▶ [Problem 1] Reproduce word for word the part of the "Safe and Sound" article starting with "Background and composition" and going on through "junkyard by a monk.".
▶ [Problem 2]
Answer these questions using the "Safe and Sound" article:
(a) On what date was "Safe and Sound" released as a single?
(b) Who directed the third music video for the song?
(c) Who directed the video released on October 21?
▶ [Problem 3] In the "Safe and Sound" article, turn the paragraph beginning "The first music video for" into a short bulleted list that keeps its main facts.

"Safe and Sound" is a song by American indie pop duo Capital Cities, written and produced by band members Ryan Merchant and Sebu Simonian. The song was released as a single on January 6, 2011, and first appeared on their debut EP Capital Cities (2011), later serving as the lead single from their debut studio album, In a Tidal Wave of Mystery (2013). "Safe and Sound" became the duo's breakout hit, peaking at number eight on the United States Billboard Hot 100 and achieving commercial success in several other territories. Three music videos were produced for the single, with the third video, directed by Grady Hall and set in the Los Angeles Theatre, later being nominated for Best Music Video at the 56th Annual Grammy Awards. It is the theme song for the Washington Capitals of the National Hockey League.

Background and composition
"Safe and Sound" is a synth-pop, dance-pop and alternative rock song, and was written and produced by Capital Cities members Ryan Merchant and Sebu Simonian. It features a prominent trumpet line, which was only incorporated into its production after eight previous takes of the song.

Music videos
The first music video for "Safe and Sound" was self-produced and edited by the band and uploaded to their official YouTube account on February 24, 2011. It features alternating historical film clips of dancing and war from the last century generally arranged in chronological order. Another video, directed by Jimmy Ahlander, was released on October 21, depicting the duo being led through a junkyard by a monk.

▶ [Input data]
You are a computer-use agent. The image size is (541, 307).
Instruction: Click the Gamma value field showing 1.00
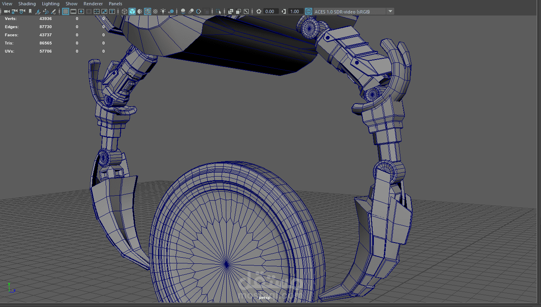[x=295, y=11]
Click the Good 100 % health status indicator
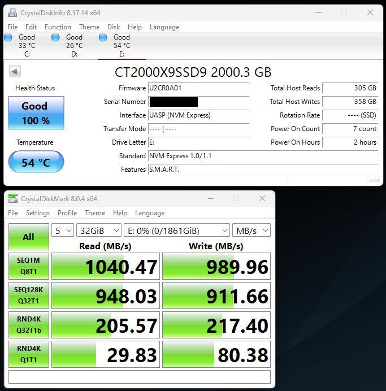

▶ [Task output 1]
Background and composition
"Safe and Sound" is a synth-pop, dance-pop and alternative rock song, and was written and produced by Capital Cities members Ryan Merchant and Sebu Simonian. It features a prominent trumpet line, which was only incorporated into its production after eight previous takes of the song.

Music videos
The first music video for "Safe and Sound" was self-produced and edited by the band and uploaded to their official YouTube account on February 24, 2011. It features alternating historical film clips of dancing and war from the last century generally arranged in chronological order. Another video, directed by Jimmy Ahlander, was released on October 21, depicting the duo being led through a junkyard by a monk.

▶ [Task output 2]
(a) January 6, 2011
(b) Grady Hall
(c) Jimmy Ahlander

▶ [Task output 3]
- First video: self-produced and edited by the band, uploaded to their official YouTube account on February 24, 2011.
- It alternates historical film clips of dancing and war from the last century, generally in chronological order.
- Another video, directed by Jimmy Ahlander, came out on October 21 and shows a monk leading the duo through a junkyard.